Deputy head of the BPPT Jana Tjahjana Anggadiredja said on Monday that the policy would allow the agency's work units to enter into partnerships with the private sector.

"We hope the new policy can help local industry to benefit from our cheaper technology products to cut their high technology costs," Jana told The Jakarta Post following a seminar on technology.

But Jana did not provide any details of the new policy or the time frame.

He explained that many local companies had been severely hit by rising technology costs following the sharp fall in the value of the rupiah against the U.S. dollar, given that many of them used imported technology.
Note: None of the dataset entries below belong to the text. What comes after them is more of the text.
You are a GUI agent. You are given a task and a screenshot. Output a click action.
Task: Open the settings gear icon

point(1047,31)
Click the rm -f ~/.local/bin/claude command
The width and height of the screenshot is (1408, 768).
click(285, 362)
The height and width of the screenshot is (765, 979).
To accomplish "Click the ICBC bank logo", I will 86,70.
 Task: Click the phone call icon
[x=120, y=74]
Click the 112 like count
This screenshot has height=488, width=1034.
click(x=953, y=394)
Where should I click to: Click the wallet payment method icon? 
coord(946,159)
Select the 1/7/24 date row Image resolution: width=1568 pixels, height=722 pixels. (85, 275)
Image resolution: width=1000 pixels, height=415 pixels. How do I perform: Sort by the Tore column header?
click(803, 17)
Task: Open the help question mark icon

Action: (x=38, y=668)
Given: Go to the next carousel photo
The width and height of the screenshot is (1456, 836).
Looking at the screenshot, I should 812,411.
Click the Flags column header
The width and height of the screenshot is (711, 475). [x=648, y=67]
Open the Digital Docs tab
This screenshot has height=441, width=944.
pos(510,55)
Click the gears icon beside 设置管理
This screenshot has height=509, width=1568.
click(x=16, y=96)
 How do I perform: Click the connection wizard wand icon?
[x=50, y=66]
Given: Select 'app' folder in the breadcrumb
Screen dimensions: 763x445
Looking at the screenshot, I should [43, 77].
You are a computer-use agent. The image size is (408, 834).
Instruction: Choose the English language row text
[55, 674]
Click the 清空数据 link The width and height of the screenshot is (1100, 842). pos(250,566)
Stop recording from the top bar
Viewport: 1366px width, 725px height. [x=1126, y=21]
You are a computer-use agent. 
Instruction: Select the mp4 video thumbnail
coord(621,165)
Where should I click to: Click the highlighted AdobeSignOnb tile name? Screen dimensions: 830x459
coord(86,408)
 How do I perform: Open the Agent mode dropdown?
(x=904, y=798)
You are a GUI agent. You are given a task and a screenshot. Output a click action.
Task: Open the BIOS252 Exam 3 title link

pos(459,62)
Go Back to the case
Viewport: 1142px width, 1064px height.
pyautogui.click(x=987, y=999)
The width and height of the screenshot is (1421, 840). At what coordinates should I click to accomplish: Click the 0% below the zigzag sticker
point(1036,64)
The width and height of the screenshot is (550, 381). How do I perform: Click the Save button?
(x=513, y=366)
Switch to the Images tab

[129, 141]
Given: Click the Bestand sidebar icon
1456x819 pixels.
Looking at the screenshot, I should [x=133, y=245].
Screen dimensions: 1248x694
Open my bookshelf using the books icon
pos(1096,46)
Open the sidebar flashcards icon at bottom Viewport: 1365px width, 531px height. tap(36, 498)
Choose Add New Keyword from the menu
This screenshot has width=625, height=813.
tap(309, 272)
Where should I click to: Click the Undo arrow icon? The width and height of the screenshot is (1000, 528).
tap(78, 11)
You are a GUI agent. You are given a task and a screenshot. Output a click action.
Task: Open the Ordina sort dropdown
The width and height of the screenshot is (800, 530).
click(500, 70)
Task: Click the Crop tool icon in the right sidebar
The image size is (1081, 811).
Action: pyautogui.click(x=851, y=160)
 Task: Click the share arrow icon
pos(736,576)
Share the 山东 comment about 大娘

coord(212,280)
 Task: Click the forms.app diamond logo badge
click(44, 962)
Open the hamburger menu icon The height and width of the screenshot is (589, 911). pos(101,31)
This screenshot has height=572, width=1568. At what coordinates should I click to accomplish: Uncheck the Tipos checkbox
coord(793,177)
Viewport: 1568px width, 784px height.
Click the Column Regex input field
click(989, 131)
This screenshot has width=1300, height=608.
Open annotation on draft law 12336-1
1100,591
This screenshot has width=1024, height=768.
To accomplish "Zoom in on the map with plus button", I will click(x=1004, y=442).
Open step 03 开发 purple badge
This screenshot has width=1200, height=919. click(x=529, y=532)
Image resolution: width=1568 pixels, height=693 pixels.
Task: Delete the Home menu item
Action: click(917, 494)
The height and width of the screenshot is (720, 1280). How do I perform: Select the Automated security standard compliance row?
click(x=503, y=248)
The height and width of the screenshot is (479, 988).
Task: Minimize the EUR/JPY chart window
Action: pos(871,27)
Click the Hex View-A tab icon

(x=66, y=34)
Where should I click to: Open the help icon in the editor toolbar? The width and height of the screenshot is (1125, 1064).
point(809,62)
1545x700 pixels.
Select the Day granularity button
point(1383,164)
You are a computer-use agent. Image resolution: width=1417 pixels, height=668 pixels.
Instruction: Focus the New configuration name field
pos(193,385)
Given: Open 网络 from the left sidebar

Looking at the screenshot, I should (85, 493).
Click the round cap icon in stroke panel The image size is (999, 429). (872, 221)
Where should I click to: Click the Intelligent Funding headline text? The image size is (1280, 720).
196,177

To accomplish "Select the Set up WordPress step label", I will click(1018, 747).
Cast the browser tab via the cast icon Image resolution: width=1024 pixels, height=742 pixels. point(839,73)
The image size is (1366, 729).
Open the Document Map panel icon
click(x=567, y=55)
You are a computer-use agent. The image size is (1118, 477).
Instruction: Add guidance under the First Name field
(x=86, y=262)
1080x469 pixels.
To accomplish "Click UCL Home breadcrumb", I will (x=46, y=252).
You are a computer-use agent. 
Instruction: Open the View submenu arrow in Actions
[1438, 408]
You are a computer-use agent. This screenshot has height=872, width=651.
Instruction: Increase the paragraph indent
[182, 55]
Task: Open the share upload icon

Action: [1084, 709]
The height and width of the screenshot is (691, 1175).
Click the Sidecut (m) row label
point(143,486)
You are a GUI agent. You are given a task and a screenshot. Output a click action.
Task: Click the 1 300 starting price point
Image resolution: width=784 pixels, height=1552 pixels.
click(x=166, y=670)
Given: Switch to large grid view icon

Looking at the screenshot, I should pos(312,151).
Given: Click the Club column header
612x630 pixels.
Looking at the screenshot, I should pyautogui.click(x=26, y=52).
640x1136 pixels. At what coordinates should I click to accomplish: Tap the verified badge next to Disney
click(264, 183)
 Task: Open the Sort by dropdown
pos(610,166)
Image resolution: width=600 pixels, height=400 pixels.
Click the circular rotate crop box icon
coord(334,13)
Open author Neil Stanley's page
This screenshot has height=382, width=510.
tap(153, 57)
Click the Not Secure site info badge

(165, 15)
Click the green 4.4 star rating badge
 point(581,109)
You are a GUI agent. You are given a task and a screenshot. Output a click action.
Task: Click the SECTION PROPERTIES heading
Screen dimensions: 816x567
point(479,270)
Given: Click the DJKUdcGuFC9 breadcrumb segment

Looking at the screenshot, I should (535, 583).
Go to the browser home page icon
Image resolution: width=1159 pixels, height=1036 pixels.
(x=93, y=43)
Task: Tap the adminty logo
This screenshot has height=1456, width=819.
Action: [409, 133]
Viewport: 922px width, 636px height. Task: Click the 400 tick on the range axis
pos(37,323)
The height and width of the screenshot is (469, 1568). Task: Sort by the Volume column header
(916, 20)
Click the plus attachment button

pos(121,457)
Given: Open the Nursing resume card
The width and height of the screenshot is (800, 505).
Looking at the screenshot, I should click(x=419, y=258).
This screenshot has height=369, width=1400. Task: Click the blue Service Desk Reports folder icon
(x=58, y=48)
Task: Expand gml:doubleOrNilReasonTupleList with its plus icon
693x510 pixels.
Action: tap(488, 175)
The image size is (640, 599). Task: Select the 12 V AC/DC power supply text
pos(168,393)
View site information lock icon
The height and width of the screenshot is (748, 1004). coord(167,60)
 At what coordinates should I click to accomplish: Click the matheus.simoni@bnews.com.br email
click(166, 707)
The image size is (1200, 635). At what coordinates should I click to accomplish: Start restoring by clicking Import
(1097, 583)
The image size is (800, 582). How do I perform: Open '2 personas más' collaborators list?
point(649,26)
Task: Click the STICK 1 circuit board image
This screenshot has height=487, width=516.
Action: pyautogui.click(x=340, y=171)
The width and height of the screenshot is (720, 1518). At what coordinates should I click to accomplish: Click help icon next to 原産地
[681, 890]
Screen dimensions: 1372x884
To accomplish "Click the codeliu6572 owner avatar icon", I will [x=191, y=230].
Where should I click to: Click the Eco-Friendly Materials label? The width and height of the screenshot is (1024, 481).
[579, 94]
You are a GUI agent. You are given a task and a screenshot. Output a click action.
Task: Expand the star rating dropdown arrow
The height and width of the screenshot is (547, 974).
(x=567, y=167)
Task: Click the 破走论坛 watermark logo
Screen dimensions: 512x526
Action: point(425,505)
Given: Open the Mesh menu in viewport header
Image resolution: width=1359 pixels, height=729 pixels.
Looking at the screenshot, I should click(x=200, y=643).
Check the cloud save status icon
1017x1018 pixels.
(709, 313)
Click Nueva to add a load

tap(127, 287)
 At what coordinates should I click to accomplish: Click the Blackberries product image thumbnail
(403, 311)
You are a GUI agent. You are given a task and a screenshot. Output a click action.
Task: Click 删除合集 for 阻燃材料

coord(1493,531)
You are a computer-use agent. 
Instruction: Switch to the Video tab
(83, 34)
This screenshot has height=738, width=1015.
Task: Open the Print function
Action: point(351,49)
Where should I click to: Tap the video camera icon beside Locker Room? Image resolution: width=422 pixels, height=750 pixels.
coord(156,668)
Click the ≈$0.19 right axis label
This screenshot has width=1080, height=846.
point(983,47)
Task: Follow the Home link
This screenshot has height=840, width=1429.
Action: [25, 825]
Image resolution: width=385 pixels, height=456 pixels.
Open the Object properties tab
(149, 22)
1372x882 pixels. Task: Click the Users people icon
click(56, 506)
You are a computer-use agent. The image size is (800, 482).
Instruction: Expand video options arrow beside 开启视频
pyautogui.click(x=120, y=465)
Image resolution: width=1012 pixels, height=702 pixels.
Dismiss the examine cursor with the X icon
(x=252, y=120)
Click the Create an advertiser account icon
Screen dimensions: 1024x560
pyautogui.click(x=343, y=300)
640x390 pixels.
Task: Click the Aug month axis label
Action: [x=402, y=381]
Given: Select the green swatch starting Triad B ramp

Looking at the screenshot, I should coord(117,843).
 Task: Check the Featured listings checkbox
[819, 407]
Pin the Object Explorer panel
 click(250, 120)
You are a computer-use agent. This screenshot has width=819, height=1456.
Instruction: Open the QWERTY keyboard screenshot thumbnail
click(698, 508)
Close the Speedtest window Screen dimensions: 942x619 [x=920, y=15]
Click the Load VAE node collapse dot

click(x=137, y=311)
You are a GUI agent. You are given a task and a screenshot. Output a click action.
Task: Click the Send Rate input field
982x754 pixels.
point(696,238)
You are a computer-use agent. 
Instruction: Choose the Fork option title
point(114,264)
Jana said many work units of the BPPT were ready to provide the advanced technology needed to support local industry.

There are 38 work units under the BPPT, which employs some 3,000 researchers.

Agribusiness, energy and the environment, and design and engineering were among of the divisions of the BPPT which were ready to collaborate with the private sector, Jana said.

The BPPT was established in 1978 by B.J. Habibie, who was a very influential minister for research and technology during the era of former president Soeharto. Habibie was later handpicked by Soeharto to succeed him as the country's third president in 1998.

While the BPPT can list many admirable breakthroughs in its more than two decades of existence, the agency has not been without its critics who claim that it has usurped state funds for numerous high-tech schemes that have yet to bear fruit.

Following the 1997 economic crisis and the downfall of Soeharto, the BPPT could no longer obtain enough funds to finance its operations and properly pay the large number of researchers attached to it.

Jana admitted that many companies still doubted the BPPT's capabilities.

"This is mainly due to a lack of information," Jana said.

Meanwhile, State Minister of Research and Technology Muhammad A.S. Hikam, who was also present at the seminar, regretted the poor dissemination of the BPPT's technology products.

"We have invented many kinds of technology here. But we have never been successful in applying this technology in the country's industry," Hikam said.(03)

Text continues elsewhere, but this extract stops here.